## Directions
Copy the lines below verbatim. Begin with the first and end with the line containing "Click the if-branch".

## Available data

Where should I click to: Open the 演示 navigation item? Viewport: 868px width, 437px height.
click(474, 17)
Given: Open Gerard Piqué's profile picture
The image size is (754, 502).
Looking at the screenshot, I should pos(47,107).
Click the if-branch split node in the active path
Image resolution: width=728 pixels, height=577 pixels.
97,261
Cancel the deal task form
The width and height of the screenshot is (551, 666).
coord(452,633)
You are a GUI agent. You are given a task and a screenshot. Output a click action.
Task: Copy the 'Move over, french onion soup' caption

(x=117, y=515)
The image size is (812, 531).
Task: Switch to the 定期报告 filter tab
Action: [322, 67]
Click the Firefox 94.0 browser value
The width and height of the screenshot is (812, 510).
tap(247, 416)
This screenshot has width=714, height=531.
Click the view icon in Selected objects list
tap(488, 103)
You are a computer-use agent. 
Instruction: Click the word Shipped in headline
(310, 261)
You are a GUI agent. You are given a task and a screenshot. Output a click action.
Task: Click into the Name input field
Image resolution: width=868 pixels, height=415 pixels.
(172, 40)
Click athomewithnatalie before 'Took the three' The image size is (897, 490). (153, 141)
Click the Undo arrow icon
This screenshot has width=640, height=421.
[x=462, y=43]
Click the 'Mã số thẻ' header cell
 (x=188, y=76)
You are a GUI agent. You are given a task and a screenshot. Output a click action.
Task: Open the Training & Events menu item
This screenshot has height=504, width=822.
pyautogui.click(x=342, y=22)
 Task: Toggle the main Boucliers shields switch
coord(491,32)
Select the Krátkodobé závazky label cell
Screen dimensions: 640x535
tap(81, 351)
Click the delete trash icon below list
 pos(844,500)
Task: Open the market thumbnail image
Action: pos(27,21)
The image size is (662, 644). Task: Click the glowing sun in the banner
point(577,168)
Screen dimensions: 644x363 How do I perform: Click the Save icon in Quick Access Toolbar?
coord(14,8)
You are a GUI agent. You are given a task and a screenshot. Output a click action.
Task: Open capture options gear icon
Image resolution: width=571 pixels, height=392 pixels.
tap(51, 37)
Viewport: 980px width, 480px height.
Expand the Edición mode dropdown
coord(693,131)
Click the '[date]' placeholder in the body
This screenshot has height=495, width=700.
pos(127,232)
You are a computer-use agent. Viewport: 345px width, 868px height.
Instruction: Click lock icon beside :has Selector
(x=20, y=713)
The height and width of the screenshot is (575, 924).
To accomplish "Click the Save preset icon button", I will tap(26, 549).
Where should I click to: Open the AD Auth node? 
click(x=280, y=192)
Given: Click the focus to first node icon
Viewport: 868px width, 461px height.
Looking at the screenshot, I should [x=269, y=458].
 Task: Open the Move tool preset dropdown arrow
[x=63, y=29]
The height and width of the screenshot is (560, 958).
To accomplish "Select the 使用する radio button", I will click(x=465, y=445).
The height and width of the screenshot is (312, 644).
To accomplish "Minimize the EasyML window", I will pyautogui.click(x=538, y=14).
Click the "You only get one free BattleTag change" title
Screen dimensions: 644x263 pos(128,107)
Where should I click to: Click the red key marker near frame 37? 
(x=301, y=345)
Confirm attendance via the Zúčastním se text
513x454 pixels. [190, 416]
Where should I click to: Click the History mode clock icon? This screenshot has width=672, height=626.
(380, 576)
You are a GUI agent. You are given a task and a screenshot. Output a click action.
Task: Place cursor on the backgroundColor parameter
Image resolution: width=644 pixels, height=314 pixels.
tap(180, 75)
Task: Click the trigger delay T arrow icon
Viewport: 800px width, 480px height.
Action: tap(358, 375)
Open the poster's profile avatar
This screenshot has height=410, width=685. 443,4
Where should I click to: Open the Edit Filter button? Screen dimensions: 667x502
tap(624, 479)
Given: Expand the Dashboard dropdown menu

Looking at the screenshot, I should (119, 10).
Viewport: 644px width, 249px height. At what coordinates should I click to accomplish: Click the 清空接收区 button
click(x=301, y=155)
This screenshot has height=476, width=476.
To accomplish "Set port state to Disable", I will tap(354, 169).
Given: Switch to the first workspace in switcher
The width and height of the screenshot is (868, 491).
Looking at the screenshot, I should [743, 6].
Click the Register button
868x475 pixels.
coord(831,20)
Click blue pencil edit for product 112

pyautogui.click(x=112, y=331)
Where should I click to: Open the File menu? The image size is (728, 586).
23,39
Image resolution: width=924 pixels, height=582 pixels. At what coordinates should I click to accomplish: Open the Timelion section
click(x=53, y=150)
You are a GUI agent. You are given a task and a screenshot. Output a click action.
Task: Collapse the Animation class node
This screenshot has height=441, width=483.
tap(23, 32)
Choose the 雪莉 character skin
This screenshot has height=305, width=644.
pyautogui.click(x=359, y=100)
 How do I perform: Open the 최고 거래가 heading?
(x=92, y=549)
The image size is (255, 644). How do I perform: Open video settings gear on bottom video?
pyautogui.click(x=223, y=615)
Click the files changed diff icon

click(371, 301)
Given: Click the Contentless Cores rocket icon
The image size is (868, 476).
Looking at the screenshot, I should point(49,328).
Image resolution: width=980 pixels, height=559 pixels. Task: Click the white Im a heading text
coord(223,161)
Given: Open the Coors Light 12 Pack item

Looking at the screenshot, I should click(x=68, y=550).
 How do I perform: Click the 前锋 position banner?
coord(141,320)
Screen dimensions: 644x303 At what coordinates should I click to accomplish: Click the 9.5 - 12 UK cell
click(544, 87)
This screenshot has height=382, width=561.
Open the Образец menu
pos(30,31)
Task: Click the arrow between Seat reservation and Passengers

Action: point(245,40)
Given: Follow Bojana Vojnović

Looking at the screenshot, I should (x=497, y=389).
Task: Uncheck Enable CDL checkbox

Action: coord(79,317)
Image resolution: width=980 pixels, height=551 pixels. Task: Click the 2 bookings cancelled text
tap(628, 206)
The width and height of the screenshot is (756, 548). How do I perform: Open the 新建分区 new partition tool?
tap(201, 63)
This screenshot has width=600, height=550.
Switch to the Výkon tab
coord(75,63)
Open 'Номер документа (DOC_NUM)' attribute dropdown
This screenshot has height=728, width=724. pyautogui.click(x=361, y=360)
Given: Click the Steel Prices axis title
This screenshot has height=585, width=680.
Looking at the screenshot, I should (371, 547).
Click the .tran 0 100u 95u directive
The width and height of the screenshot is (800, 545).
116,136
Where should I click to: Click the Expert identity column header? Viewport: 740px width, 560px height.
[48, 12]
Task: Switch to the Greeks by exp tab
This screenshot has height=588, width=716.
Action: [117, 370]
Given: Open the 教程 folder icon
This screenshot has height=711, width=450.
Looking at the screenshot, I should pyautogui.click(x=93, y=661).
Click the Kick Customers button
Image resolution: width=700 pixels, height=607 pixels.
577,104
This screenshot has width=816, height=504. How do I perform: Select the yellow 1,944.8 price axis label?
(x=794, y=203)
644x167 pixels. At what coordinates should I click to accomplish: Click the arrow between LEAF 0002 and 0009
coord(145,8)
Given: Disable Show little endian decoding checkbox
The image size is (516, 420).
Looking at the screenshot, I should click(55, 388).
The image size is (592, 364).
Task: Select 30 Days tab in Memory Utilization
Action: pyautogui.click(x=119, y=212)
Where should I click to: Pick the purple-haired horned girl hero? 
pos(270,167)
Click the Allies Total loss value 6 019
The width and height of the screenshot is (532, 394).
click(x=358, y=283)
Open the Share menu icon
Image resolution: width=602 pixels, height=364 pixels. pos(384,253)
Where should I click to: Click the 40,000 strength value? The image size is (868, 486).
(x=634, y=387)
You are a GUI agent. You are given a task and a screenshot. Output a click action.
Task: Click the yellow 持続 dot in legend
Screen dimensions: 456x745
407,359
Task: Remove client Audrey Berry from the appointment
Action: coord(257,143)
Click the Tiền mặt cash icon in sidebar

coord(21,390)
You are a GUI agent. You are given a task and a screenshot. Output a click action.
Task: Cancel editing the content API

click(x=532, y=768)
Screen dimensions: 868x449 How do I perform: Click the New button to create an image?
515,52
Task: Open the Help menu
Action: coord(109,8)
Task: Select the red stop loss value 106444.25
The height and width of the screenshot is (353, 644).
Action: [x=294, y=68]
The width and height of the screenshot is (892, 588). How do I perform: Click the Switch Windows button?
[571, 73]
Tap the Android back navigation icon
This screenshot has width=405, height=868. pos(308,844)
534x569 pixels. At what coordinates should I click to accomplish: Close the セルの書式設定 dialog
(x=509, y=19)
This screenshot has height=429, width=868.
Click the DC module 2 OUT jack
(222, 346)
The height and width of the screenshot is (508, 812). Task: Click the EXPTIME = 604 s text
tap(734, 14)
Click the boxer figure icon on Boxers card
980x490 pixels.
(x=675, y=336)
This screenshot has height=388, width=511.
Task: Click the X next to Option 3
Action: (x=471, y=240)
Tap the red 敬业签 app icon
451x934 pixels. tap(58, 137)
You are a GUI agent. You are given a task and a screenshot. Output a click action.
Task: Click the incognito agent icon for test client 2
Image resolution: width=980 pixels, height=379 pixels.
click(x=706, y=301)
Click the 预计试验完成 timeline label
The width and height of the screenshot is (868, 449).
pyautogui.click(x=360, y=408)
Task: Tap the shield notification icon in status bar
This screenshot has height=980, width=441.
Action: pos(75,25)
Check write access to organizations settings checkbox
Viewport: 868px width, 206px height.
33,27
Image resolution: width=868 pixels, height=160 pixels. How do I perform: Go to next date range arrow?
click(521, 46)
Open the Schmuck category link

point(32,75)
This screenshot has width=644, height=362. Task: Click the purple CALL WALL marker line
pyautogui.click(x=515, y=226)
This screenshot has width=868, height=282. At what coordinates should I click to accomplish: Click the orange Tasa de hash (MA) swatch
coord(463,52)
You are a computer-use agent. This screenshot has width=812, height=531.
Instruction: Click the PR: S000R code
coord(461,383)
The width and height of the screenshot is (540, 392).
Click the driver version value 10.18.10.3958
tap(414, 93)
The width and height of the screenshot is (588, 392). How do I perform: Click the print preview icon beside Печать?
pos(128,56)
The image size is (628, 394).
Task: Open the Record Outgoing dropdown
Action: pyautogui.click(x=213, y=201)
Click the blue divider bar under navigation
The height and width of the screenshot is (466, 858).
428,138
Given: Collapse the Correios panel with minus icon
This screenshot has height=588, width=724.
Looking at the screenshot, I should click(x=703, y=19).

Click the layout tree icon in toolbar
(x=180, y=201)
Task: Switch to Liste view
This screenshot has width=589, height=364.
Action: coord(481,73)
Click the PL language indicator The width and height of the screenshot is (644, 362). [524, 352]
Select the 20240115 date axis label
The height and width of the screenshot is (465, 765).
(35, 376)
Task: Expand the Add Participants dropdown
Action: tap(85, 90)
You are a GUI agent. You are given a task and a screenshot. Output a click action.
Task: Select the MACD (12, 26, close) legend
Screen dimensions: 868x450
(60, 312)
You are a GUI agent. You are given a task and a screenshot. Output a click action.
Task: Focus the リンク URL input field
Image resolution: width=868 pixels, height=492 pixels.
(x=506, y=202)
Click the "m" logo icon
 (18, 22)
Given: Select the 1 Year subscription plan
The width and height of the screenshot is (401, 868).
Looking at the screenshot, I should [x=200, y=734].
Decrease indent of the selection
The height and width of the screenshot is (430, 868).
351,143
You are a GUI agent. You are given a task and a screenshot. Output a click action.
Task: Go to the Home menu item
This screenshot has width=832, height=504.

## Final answer
Where should I click to: Open the 演示 navigation item? Viewport: 868px width, 437px height.
click(474, 17)
Given: Open Gerard Piqué's profile picture
The image size is (754, 502).
Looking at the screenshot, I should pos(47,107).
Click the if-branch split node in the active path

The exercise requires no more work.